- **EXERCISE**: Copy the lines verbatim, beginning with the line that contains "Breathable (216, 802)" and continuing through the end of the data, and only those lines.

- **INPUT DATA**:
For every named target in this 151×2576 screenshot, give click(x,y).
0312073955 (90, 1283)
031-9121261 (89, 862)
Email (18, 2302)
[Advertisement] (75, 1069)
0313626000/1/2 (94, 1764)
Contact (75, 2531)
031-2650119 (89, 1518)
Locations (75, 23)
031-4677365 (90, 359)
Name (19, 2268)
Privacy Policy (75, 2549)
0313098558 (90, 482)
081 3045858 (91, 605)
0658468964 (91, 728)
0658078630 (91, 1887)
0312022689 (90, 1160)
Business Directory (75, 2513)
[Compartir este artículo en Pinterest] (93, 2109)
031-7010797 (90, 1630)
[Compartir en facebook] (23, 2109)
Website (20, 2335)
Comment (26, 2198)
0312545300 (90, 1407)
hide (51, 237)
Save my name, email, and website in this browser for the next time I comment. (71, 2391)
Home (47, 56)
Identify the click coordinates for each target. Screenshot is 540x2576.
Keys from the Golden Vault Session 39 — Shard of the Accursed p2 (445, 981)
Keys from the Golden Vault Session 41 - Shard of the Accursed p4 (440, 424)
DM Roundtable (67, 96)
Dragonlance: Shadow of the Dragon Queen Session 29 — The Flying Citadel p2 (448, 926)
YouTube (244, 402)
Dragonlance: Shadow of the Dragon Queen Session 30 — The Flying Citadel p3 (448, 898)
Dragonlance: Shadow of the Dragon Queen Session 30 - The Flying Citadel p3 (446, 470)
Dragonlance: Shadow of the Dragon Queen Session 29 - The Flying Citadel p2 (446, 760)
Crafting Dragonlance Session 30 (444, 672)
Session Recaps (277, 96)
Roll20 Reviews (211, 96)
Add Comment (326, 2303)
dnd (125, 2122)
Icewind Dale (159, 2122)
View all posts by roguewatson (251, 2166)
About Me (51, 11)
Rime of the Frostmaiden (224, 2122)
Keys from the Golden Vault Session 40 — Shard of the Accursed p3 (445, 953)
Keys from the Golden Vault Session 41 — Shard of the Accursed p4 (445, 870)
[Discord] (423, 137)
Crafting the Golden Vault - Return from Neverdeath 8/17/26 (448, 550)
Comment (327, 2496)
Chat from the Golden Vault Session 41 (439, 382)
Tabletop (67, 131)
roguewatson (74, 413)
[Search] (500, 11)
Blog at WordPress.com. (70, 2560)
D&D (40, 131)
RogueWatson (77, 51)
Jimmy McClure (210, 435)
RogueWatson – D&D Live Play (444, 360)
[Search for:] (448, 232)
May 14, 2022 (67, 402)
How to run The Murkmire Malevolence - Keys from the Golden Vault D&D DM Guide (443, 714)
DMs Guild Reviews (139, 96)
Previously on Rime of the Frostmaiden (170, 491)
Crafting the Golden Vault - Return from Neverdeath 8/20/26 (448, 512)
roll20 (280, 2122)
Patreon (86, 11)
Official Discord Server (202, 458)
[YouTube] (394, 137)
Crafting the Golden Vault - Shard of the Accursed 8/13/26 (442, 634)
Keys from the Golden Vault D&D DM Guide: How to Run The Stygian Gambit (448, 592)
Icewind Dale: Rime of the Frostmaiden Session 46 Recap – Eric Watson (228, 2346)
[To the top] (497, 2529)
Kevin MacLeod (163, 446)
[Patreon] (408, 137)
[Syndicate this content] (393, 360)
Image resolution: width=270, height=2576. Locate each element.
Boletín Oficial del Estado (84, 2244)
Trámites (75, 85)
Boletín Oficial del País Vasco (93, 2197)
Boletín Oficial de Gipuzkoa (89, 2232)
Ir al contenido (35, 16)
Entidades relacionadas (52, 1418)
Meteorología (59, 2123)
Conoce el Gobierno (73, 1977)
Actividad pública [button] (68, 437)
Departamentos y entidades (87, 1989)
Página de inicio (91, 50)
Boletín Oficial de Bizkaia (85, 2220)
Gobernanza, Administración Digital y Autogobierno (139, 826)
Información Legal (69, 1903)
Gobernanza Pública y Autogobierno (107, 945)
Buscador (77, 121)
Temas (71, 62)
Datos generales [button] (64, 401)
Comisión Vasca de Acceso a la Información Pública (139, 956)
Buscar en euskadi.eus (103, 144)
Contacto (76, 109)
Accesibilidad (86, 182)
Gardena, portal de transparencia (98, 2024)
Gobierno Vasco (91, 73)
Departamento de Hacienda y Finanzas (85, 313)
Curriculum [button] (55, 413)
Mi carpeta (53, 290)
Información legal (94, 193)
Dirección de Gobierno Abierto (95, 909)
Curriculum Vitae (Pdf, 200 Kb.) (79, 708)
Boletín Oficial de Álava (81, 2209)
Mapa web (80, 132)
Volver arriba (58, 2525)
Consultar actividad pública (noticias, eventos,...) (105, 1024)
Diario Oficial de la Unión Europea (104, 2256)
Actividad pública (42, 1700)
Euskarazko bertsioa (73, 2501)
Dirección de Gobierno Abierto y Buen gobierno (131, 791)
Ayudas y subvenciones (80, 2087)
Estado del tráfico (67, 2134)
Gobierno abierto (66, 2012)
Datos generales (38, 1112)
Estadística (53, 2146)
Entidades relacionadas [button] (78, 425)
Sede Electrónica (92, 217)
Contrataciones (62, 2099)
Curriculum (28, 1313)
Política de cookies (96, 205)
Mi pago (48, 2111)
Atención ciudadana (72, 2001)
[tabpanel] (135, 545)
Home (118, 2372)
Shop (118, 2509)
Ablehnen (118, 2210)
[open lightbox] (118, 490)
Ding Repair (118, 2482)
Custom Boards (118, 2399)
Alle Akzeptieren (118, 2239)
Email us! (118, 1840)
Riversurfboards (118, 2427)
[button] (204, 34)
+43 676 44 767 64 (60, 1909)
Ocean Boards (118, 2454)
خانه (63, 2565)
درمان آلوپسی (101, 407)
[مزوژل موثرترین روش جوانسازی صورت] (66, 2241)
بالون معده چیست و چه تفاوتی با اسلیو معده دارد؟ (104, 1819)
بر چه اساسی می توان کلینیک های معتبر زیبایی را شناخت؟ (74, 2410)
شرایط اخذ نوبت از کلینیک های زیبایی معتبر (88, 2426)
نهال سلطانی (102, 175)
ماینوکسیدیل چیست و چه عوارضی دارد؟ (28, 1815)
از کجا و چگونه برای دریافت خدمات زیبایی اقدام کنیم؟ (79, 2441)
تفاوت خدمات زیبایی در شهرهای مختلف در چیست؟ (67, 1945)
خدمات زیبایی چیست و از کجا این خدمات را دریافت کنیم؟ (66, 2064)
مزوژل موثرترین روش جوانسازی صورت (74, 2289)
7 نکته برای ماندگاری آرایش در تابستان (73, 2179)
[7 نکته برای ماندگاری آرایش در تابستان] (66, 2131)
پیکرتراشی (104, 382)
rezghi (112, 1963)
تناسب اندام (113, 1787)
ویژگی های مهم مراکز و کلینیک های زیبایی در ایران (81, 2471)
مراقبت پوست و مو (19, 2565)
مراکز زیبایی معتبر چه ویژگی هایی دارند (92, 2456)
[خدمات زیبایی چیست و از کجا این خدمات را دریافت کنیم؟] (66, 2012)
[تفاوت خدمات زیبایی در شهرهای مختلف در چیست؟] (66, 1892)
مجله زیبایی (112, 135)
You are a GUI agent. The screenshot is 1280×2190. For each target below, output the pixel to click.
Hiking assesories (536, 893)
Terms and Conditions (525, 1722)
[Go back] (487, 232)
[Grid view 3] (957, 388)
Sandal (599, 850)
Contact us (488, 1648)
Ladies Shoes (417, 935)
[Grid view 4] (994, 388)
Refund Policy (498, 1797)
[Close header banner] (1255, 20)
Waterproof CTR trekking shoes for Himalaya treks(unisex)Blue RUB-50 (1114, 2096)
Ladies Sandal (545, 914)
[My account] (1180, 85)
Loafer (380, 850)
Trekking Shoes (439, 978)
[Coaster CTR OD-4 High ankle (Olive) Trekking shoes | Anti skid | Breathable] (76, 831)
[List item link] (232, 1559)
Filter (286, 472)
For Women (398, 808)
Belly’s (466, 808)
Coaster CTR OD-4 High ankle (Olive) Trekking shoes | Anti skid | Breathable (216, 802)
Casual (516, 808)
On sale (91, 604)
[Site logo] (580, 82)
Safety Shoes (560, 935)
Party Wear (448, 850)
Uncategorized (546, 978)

- **SOLUTION TO THE EXERCISE**:
Coaster CTR OD-4 High ankle (Olive) Trekking shoes | Anti skid | Breathable (216, 802)
Casual (516, 808)
On sale (91, 604)
[Site logo] (580, 82)
Safety Shoes (560, 935)
Party Wear (448, 850)
Uncategorized (546, 978)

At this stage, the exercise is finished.